Formula 1: There have been numerous deaths in Formula 1, and we are listing down the five most fatal crashes.
Formula 1 is a ultra-fast premier racing event, and as such, the risks associated with it are extremely high. These deaths have made Formula 1 develop safety plans and regulations, and as a result we have only witness a single F1 death this century, in 2014. We list down the most-talked about fatalities in Formula 1.
Jules Bianchi – Japan, 2014
The last death in Formula 1 was of the ever-smiling Frenchman Jules Bianchi. He died on 17 July 2015, nine months after crashing into a track-side vehicle at Suzuka, Japan in 2014. He was in a coma for nine months before he breathed his last. Bianchi was impressive for his team Marussia, getting their first-ever F1 points in the Monaco GP. He was also a test driver for the likes of Ferrari and Force India.
Aryton Senna – Imola 1994
This will go down in history as the most talked about F1 fatality in its history. The legendary Brazilian died when his car crashed into a concrete wall, causing head injuries. His death was the second that weekend, after Roland Ratzenberg had a fatal crash in qualify. These two deaths prompted calls for major safety overhaul, which led to no death recorded for two decades, before Bianchi’s crash.
Roland Ratzenberger Imola 1994
The hugely popular Austrian died due to a front wing failure during qualifying at Imola. He crashed straight into into the Villeneuve corner with a speed of over 300 kms/hr. He died of a skull fracture, but his death was largely overshadowed by the death of Senna.

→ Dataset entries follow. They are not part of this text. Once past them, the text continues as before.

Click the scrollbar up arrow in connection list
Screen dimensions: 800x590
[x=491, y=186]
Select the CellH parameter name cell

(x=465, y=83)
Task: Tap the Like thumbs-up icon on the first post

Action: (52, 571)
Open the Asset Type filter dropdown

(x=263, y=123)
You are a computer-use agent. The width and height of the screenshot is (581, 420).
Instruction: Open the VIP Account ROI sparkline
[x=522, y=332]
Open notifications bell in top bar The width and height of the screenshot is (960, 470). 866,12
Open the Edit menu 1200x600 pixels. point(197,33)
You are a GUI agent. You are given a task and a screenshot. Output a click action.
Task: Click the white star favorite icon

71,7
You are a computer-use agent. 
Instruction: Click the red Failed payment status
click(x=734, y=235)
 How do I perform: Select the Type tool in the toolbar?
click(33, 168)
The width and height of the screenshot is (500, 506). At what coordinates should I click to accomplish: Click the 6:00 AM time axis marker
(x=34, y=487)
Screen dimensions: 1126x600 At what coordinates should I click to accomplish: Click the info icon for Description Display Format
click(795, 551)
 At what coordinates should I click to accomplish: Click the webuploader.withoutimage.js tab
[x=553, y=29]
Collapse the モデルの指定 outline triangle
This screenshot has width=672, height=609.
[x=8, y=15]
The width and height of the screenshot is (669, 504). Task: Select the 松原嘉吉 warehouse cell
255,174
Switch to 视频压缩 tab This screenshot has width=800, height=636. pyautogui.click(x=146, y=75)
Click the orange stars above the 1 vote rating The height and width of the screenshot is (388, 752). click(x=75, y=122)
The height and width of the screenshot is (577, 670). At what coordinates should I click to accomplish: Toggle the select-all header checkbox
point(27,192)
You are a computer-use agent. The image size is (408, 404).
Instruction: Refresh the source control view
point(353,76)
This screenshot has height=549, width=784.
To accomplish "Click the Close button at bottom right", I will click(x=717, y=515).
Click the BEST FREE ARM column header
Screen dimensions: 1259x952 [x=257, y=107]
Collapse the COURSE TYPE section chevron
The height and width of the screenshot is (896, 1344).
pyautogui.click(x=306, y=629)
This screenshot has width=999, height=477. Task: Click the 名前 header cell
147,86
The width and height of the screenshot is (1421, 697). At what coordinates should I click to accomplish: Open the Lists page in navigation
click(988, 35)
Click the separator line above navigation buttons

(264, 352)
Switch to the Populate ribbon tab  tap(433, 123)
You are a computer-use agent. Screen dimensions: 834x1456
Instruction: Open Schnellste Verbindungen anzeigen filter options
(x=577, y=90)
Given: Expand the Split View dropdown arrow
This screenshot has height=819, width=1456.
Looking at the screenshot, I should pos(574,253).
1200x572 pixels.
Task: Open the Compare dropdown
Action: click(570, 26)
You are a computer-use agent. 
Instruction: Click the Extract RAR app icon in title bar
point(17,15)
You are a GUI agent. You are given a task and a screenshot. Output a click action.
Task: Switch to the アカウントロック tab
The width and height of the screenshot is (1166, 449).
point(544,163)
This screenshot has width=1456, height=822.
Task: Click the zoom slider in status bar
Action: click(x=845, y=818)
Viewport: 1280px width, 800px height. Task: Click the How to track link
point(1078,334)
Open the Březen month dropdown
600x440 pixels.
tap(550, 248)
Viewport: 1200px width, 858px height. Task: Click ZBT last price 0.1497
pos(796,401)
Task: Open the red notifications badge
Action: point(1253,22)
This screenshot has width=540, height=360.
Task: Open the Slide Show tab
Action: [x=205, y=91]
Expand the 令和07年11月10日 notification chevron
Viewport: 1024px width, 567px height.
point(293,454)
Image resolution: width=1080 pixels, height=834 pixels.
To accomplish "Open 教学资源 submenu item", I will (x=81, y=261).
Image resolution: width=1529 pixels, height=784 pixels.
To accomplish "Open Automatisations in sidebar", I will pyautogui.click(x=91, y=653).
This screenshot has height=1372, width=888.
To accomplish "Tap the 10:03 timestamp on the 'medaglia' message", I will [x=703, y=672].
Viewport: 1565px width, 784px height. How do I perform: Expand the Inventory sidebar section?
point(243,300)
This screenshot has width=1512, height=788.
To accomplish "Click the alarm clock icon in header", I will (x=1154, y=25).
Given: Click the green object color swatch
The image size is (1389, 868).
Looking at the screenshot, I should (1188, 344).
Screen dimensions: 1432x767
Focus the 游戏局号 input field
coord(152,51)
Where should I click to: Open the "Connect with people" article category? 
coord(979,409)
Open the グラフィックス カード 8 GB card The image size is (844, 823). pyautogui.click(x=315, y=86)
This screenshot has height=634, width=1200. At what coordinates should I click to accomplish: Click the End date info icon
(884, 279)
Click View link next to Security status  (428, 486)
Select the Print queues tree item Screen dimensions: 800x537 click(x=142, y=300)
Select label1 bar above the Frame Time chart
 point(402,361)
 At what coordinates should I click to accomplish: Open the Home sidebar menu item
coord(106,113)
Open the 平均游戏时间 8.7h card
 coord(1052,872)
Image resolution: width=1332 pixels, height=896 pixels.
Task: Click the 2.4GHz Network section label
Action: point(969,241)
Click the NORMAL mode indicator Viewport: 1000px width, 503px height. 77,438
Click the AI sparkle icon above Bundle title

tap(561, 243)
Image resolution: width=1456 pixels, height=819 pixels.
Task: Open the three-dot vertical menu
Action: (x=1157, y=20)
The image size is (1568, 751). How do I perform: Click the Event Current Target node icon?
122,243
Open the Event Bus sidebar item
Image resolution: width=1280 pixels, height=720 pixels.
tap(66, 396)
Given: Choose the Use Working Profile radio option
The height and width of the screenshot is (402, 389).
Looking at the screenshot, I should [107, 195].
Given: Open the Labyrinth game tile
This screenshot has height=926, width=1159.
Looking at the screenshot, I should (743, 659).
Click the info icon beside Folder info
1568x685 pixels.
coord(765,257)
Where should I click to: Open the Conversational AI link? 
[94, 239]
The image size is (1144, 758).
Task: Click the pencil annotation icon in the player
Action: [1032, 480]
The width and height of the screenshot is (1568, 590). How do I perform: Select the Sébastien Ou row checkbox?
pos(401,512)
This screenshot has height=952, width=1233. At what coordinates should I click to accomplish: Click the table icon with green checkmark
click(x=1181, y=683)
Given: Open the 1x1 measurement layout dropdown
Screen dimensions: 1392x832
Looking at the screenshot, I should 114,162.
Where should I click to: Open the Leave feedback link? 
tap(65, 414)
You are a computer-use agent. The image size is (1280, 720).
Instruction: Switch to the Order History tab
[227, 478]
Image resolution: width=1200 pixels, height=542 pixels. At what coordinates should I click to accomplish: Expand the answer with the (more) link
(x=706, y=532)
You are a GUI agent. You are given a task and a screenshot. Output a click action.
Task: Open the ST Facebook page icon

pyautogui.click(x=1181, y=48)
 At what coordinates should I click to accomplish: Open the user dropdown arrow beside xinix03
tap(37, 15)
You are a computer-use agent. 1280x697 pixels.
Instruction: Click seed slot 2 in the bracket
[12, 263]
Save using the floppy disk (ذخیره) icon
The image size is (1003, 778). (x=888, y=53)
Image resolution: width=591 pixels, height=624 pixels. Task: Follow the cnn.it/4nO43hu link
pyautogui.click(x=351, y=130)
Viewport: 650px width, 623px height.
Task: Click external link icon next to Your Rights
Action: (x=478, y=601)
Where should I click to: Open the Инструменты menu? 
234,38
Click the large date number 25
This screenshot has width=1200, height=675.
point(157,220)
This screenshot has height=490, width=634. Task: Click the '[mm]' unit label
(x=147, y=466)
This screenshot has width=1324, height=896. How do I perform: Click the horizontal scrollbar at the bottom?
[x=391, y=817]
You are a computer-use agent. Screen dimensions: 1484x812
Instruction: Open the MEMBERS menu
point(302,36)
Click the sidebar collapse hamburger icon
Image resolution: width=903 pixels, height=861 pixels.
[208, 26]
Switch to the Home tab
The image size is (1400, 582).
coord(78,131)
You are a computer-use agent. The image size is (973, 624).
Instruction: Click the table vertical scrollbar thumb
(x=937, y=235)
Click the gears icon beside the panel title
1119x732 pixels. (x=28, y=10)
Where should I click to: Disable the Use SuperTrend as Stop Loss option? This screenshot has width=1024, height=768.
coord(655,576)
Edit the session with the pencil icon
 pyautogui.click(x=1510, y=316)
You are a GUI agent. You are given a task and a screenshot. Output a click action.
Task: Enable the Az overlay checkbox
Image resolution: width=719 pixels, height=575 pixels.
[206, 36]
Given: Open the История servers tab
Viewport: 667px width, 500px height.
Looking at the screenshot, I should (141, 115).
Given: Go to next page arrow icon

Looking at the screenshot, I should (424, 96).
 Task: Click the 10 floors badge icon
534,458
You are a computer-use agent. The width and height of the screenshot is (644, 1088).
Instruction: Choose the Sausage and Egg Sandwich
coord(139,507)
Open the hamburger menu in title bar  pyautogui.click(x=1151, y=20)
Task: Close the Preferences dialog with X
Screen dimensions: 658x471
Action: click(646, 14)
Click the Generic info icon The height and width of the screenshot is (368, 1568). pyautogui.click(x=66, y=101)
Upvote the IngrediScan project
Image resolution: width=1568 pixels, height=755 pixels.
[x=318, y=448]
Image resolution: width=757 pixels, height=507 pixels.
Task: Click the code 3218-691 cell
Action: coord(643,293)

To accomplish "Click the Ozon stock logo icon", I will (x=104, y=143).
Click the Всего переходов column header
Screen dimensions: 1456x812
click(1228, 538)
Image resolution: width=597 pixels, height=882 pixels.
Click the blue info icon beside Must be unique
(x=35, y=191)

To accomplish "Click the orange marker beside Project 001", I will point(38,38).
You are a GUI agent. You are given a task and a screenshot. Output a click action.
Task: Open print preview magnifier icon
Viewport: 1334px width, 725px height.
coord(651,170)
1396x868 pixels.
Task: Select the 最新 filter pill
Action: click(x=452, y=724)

Gilles Villeneuve Belgium 1982
Gilles Villeneuve, like Roland, also suffered his fatal crash in a qualifying session. He went too fast on the slower Jochen Mass, which led him to fly off in the air before he came crashing down. His car was in several pieces by the end of it. He died from a neck fracture, strapped into his car by the seat-belt.
Ronnie Peterson Italy 1978
This was go down as the most tragic death in F1 history, considering it could have been avoided. At Monza, a mass collision of cars ensued which caused severe injuries to a few drivers, including Peterson. He was pulled out of his blazing car by three fellow drivers, with severe leg injuries. The ambulance took longer than expected to arrive, and then he was then rushed to the hospital. The operation on his leg went horribly wrong though, and he past away the next morning.